Drive : https://drive.google.com/drive/folders/1Fynid6c0kF7EHdXoO69GGbrSxJEQXWz3?usp=drive_link
- This repository is the codebase of the Nvidia-Hackathon that me and my other team mate participated in during Oct 25 to Oct 27 2024.
Here is the simple description of the work we did:
Our goal was to enhance the accuracy of the Gemma 2B model for generating tags on the questions from the Law domain, for improved relevance search. We have used the Law Stack Exchange dataset from huggingface for this.
To achieve this, we utilized NVIDIA's NeMo Curator for faster data processing and NeMo microservices for fine tuning and evaluating the Large Language Model.
The data has a question, title, score and tags associated with it.

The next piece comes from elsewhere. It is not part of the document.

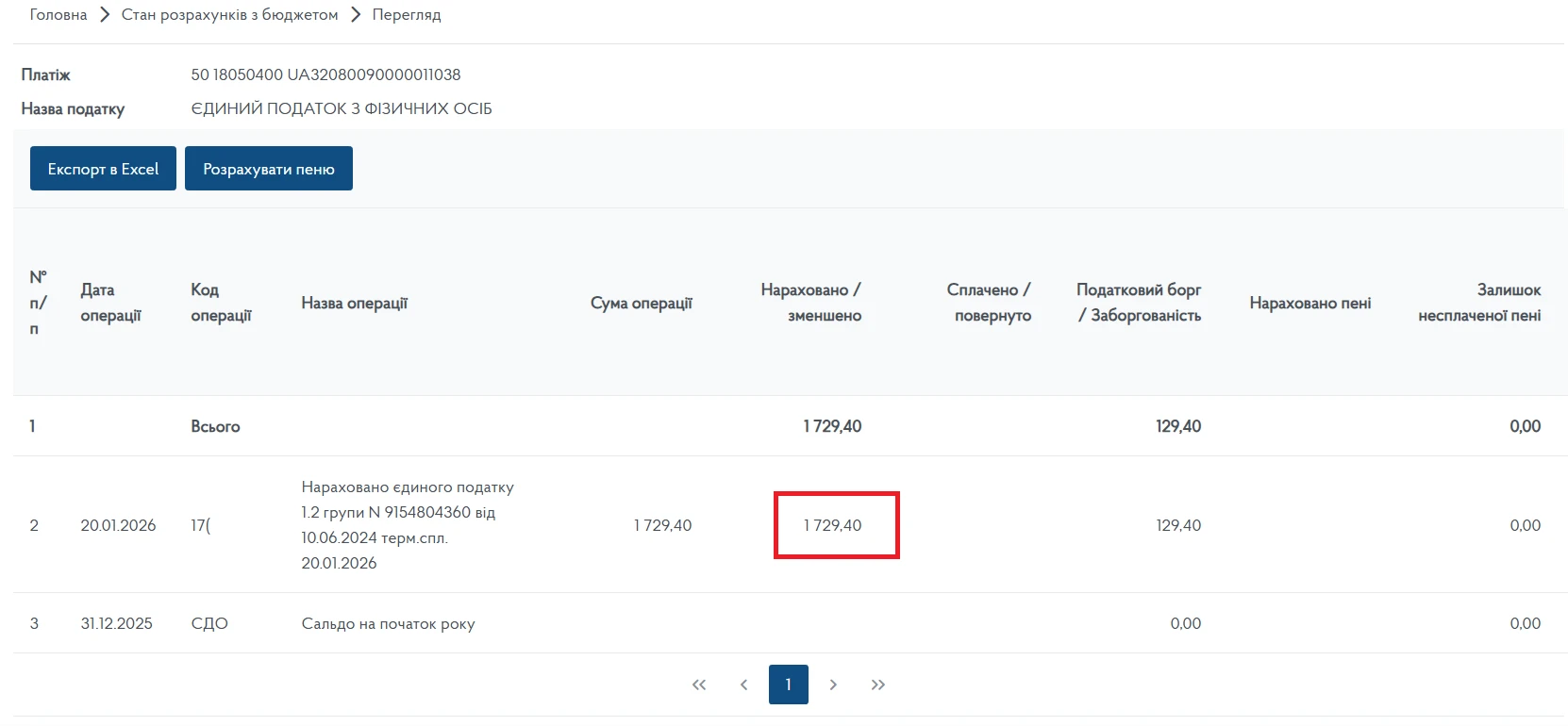Select the Залишок несплаченої пені column header
This screenshot has width=1568, height=726.
point(1479,303)
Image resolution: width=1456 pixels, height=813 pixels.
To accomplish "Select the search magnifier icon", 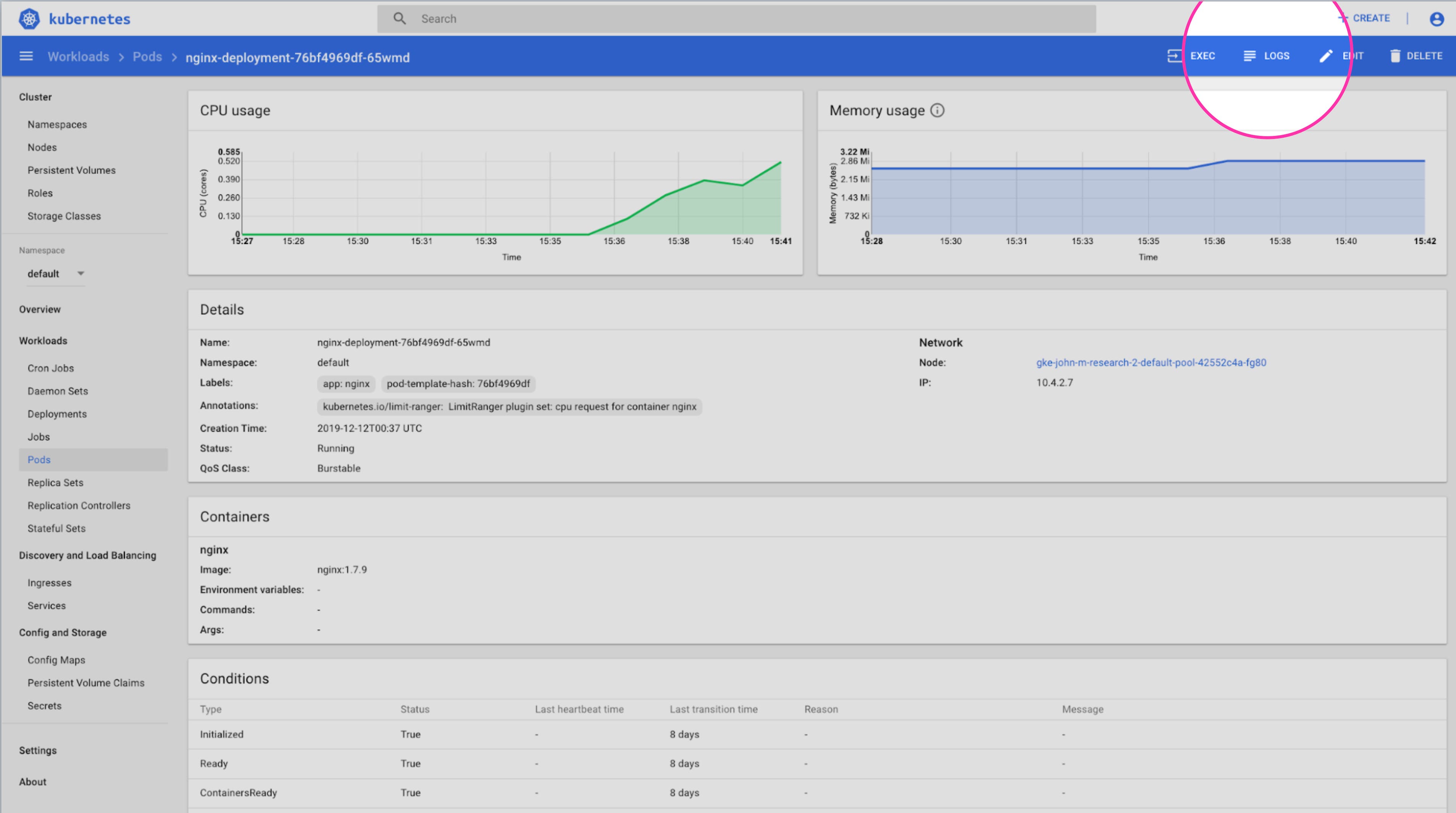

The key features that we have used for data processing from NeMo curator include:
-
DocumentDataset: This allowed us to handle our dataset efficiently with Dask for scalable processing.
-
UnicodeReformatter: We used this to encode the questions and titles into Unicode format.
-
DocumentModifier: We have wrapped our custom text cleaning and section number formatting into the DocumentModifier functionality.
-
PIIModifier: We have used this to remove personally identifiable information like names, phone numbers, addresses, locations and email addresses from questions and titles.
-
We have manually investigated questions with 10, 20, 40, 50 words and found that questions with 15 or fewer words are not contextually complete and meaningful enough. So we have discarded all the questions with 15 or fewer words using WordCountFilter.
-
ScoreFilter: We have used a score filter to exclude questions with a net upvote score below zero.
-
We also utilized the RepeatingTopNGrams filter to eliminate questions that contained repetitive phrases, as these can introduce bias by overemphasizing certain terms and phrases. We have the n value of 5 and the repeating percentage as 15%.
-
Further We have leveraged NeMo microservices to convert the downloaded Gemma 2B model into .nemo format so that the model is compatible with the NeMo framework and is also optimized to take advantage of Nvidia GPUs’ capabilities.
-
Our approach involved designing a custom system prompt that instructs the LLM what its task is, provided the question, title and the list of tags. We applied this to every question and title.
-
We used a 95% to 5% training-validation split for our dataset.
-
In fine-tuning our model, we carefully selected our hyperparameters to balance performance, efficiency, and resource utilization.
-
Our choice of bf16 precision strikes a balance between training speed and memory usage, crucial for handling our large language model.
-
The micro batch size of 1 and global batch size of 16 were chosen to optimize memory usage and gradient accumulation, allowing for stable training.
-
We implemented a cosine annealing learning rate schedule with a base rate of 1e-6. This approach helps in finding an optimal convergence point by gradually reducing the learning rate, preventing overshooting in later stages of training.
-
Infact, during our first trial of fine tuning the model, the training and validation loss are too far apart and also the validation is not converging while the training loss is, which is a clear sight of overfitting.
-
So, we introduced weight decay of 0.01 was selected to prevent overfitting and ensure smooth gradient updates.
-
We set our max steps to 2500 with evaluations every 200 steps. This frequent evaluation allowed us to monitor the model's performance closely and make necessary adjustments.
-
We have used optimizer beta values of 0.9 and 0.95 to help achieve faster convergence and improved stability during the fine-tuning of large language models by adjusting the decay rates of the gradient and variance estimates in the Adam optimizer.
We have used virtual instances on Brev for this hackathon.